If you are concerned about Roxgold's future and would like to know more
about why I have taken the time, energy and expense to propose these
changes, please read the enclosed proxy circular. I am confident you
will agree that the facts speak for themselves, and that the solution
Please then complete the BLUE proxy to vote FOR the election of the shareholder nominees.
In making your decision, consider the following:
Roxgold's dismal share price performance under the current board: Roxgold's shares fell from $2.27 on March 5, 2012, to $0.56 on July 6,
2012 (the last trading day before I announced my intention to replace
the board), a decline of no less than 75.3% in just over four months.
Excessive option grants to incumbents: Since the current board took over in late 2010, it has awarded
approximately 12.5 million options, despite the fact that Roxgold had
only 13.5 million shares outstanding in total as recently as of October
26, 2010. This means that the company has now issued more than 98% of
available options under its rolling 10% stock option plan.
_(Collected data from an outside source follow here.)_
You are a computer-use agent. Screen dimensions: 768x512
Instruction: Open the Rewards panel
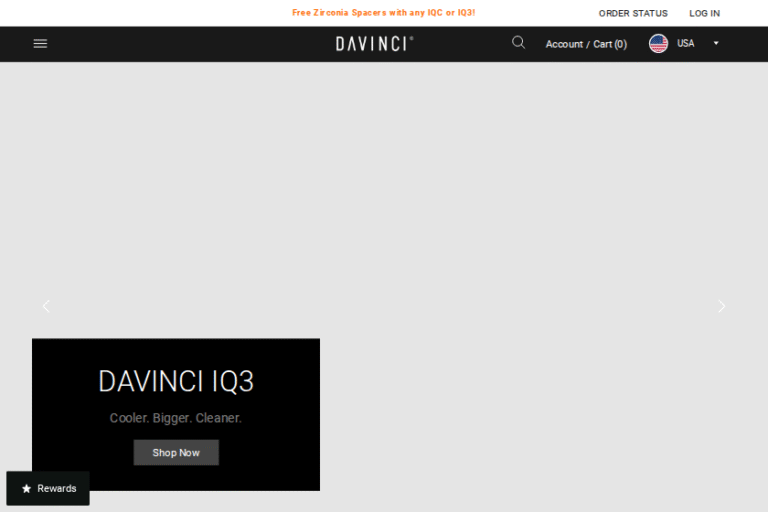pos(48,489)
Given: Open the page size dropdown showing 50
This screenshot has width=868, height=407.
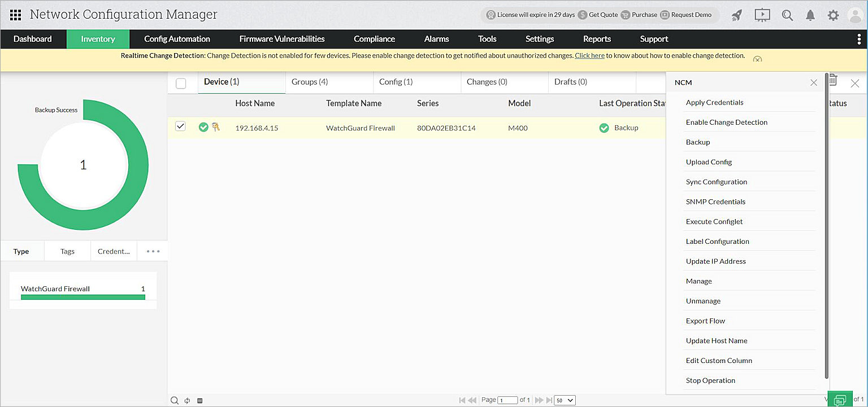Looking at the screenshot, I should coord(564,400).
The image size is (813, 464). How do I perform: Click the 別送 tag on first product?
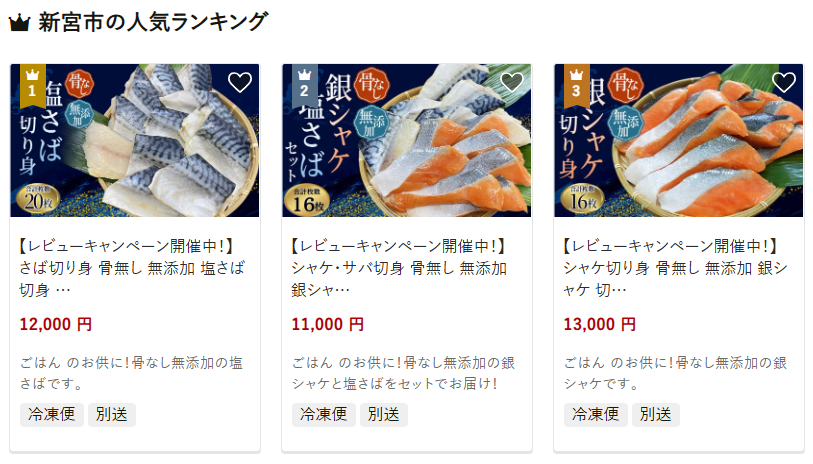[x=112, y=415]
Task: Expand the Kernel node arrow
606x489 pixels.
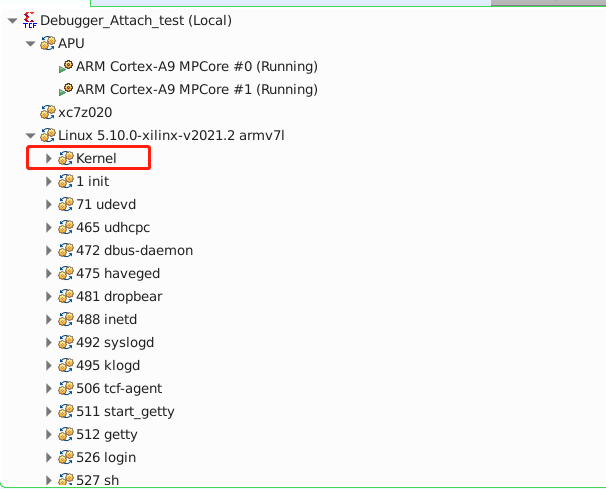Action: (49, 158)
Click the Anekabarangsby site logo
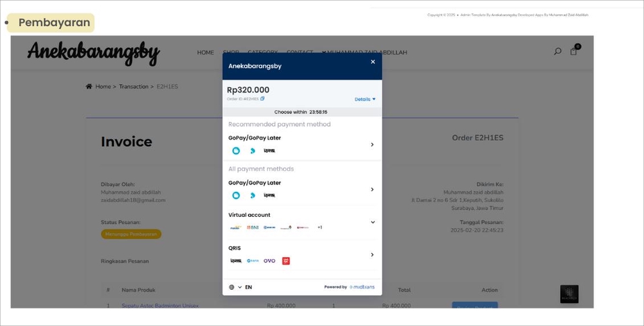 (93, 52)
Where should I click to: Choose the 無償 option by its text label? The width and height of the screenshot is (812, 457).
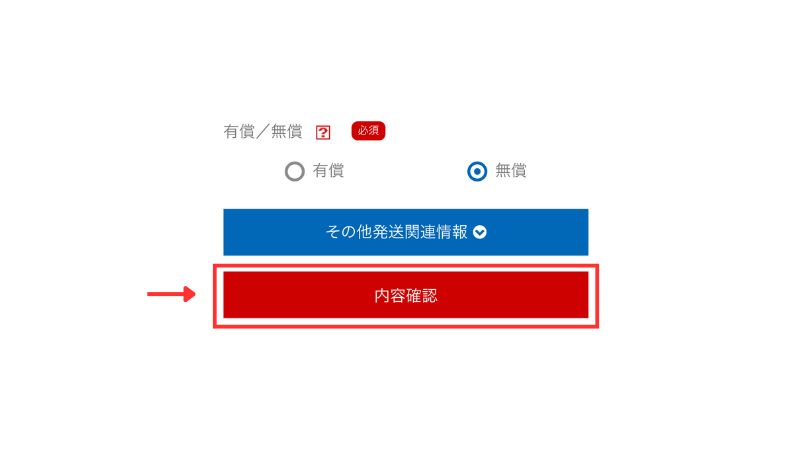[x=511, y=170]
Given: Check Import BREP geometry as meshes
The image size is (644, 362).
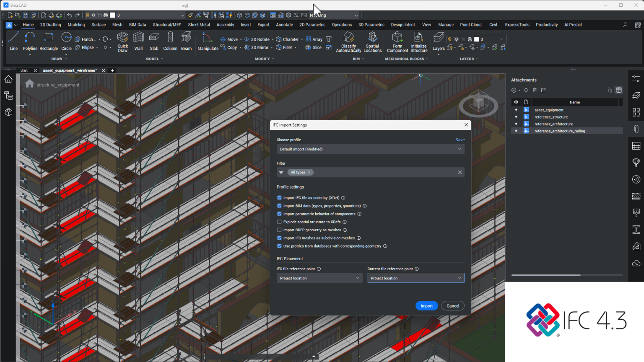Looking at the screenshot, I should [x=279, y=230].
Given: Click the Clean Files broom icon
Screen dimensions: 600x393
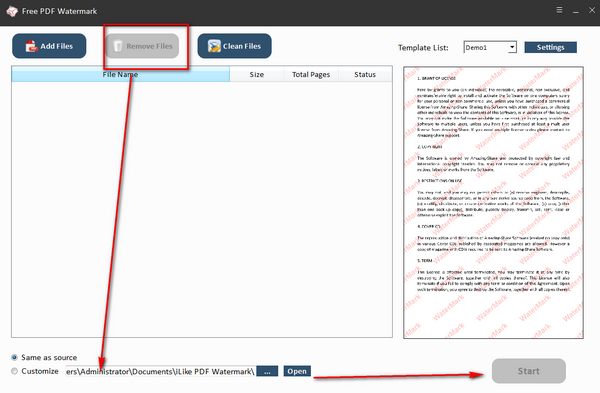Looking at the screenshot, I should pyautogui.click(x=214, y=46).
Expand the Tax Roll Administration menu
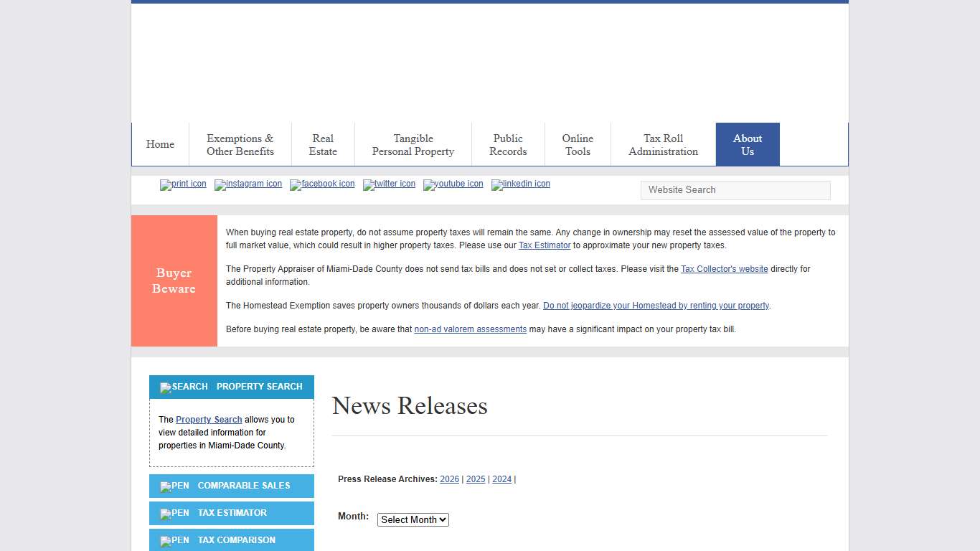Viewport: 980px width, 551px height. click(663, 145)
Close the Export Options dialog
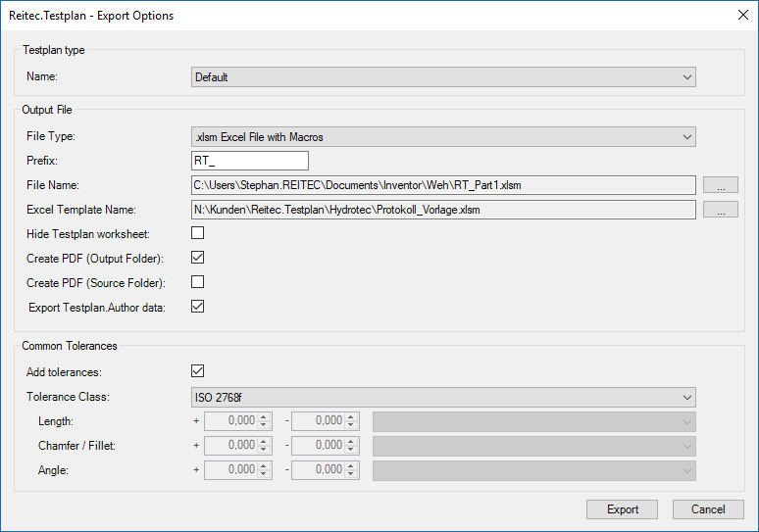 pos(740,15)
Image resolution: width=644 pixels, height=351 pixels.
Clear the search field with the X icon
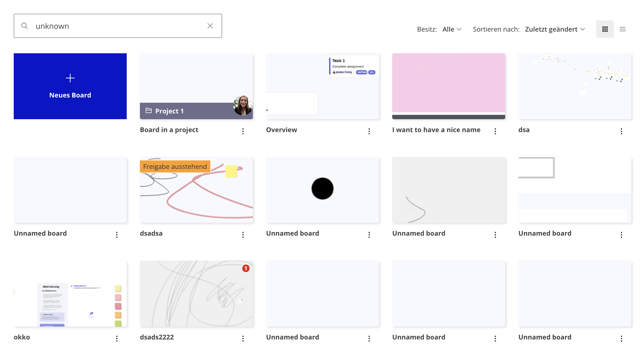pyautogui.click(x=210, y=26)
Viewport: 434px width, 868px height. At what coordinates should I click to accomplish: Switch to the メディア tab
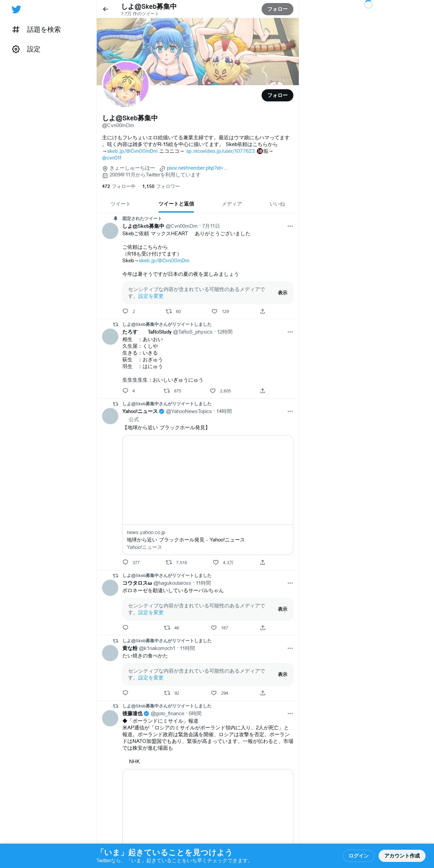(x=232, y=204)
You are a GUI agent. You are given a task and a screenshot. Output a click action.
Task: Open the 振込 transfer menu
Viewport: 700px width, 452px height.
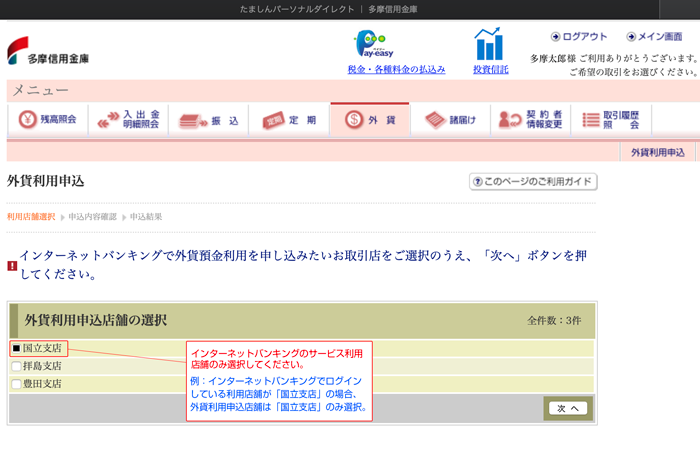[208, 120]
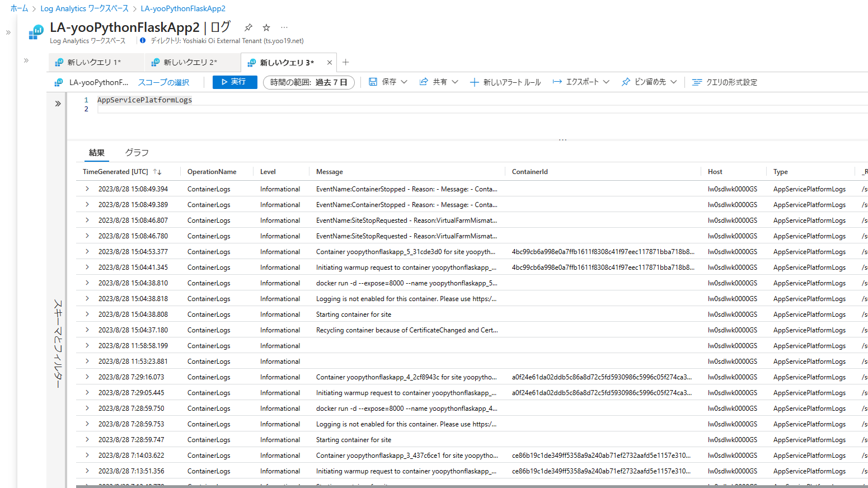Open the more commands ellipsis menu
The height and width of the screenshot is (488, 868).
(283, 27)
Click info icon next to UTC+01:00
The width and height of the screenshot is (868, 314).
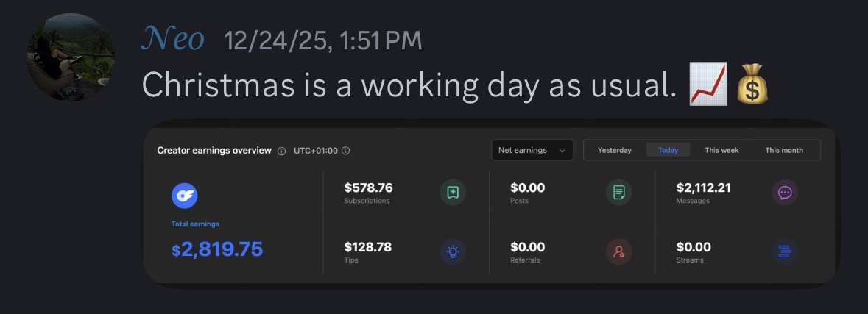pyautogui.click(x=345, y=151)
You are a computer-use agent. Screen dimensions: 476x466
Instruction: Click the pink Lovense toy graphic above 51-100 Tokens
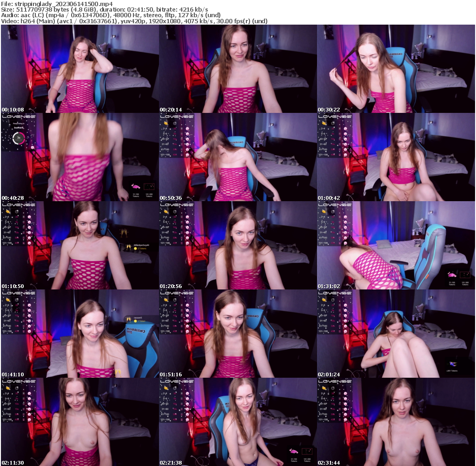coord(135,186)
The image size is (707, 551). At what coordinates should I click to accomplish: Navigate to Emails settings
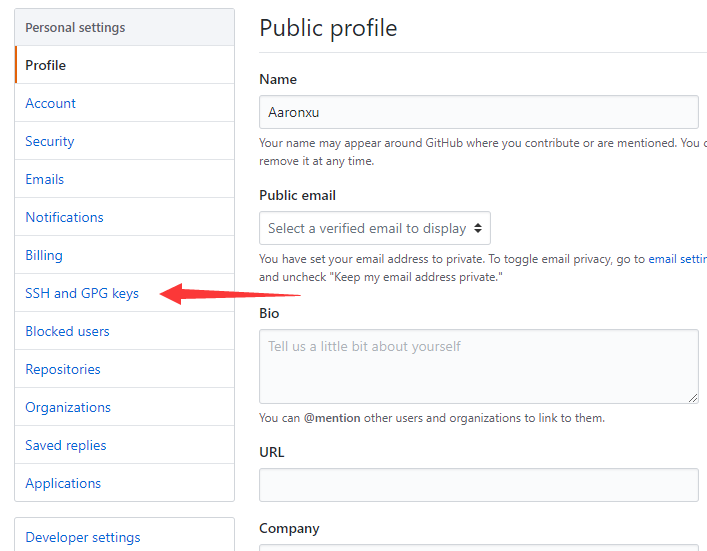[x=45, y=179]
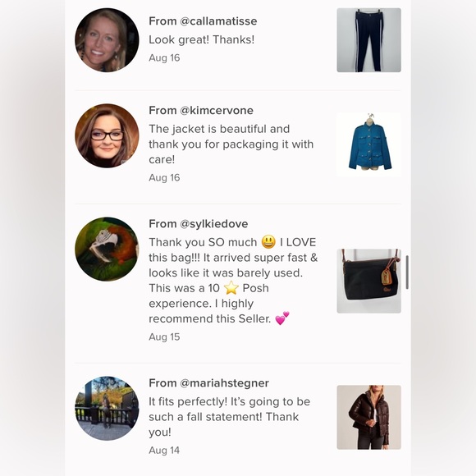Open the @callamatisse username link
476x476 pixels.
[218, 21]
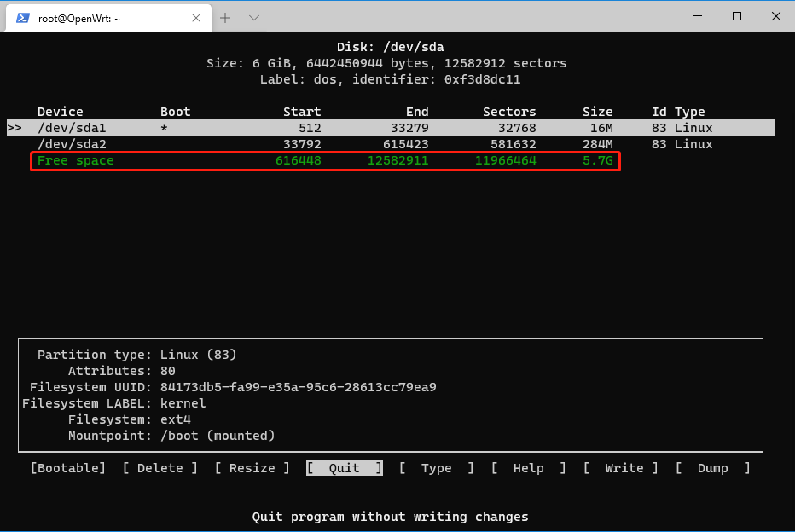795x532 pixels.
Task: Open the Help option
Action: point(528,468)

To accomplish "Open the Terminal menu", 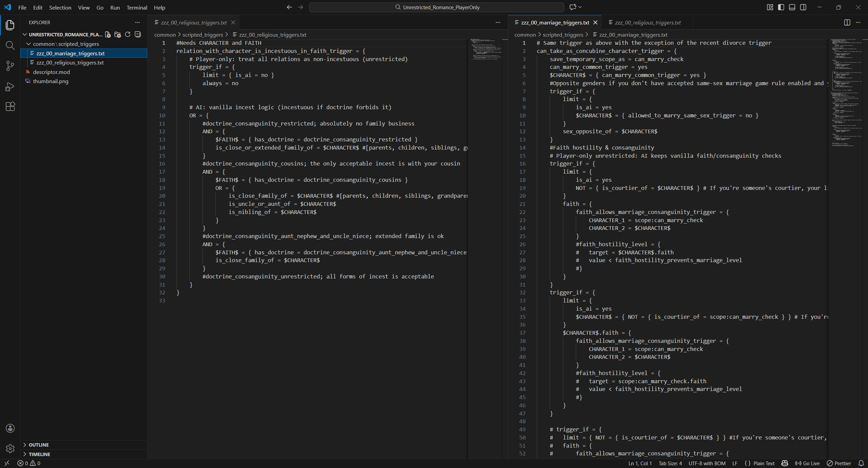I will point(137,8).
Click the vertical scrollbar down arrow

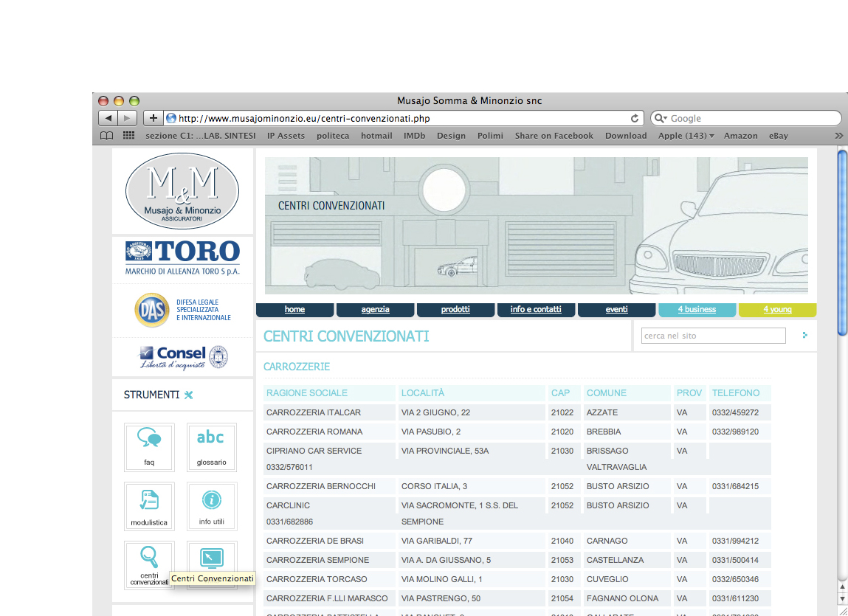coord(843,598)
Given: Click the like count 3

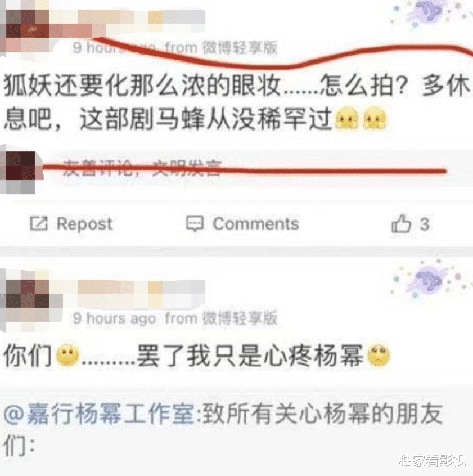Looking at the screenshot, I should (425, 224).
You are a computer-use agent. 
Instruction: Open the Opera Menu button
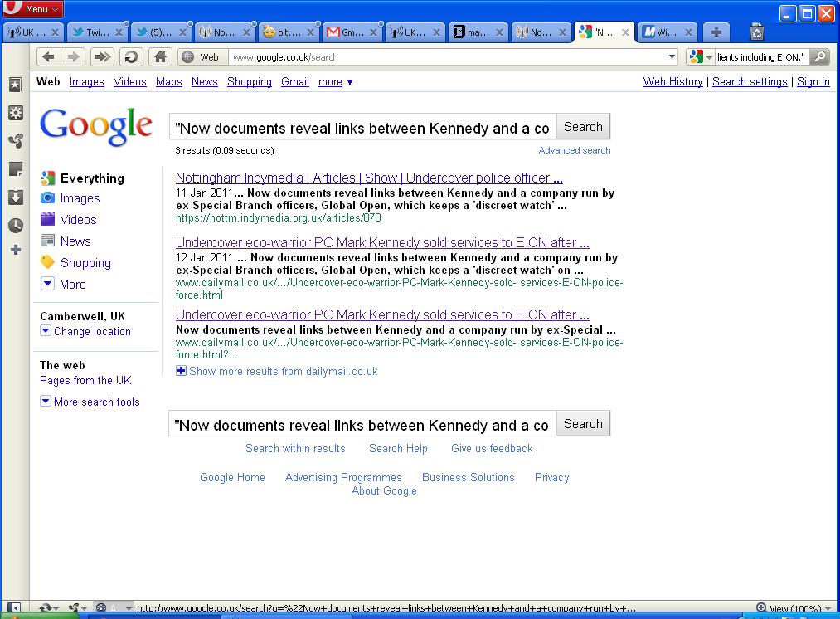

The number
of shares outstanding has soared nearly ten times, to 124.8 million
shares as of the record date for the meeting. Incredibly, the current
directors have seen fit to grant most of these stock options to
themselves even as they paid themselves outrageous cash bonuses as
described below. Not only is this a damning example of egregious
self-dealing but the lack of remaining available option capacity has
seriously hampered Roxgold's ability to recruit and develop an
experienced senior management team and technical staff.
The management circular put out by the new management slate trumpets the
fact that the current board has agreed to cancel approximately half the
excessive option grants. This is not only a clear admission of guilt
but a completely disingenuous gesture to mask further self-dealing.
Let's put into perspective the new management slate's so-called "new
direction and focus":
All options the directors voluntarily cancelled were deeply underwater
and had been for some time. The share price on August 22, 2012 was
$0.55 while 3,525,000 of the options cancelled had an exercise price of
$1.25 and the other 1,550,000 options cancelled had an exercise price
of $2.00. Half of the excessive options the directors "voluntarily
cancelled" were the options with virtually no value to them. In light
of the current share price, these options obviously have negligible
value, if any.
None of the other options that were NOT underwater were "voluntarily"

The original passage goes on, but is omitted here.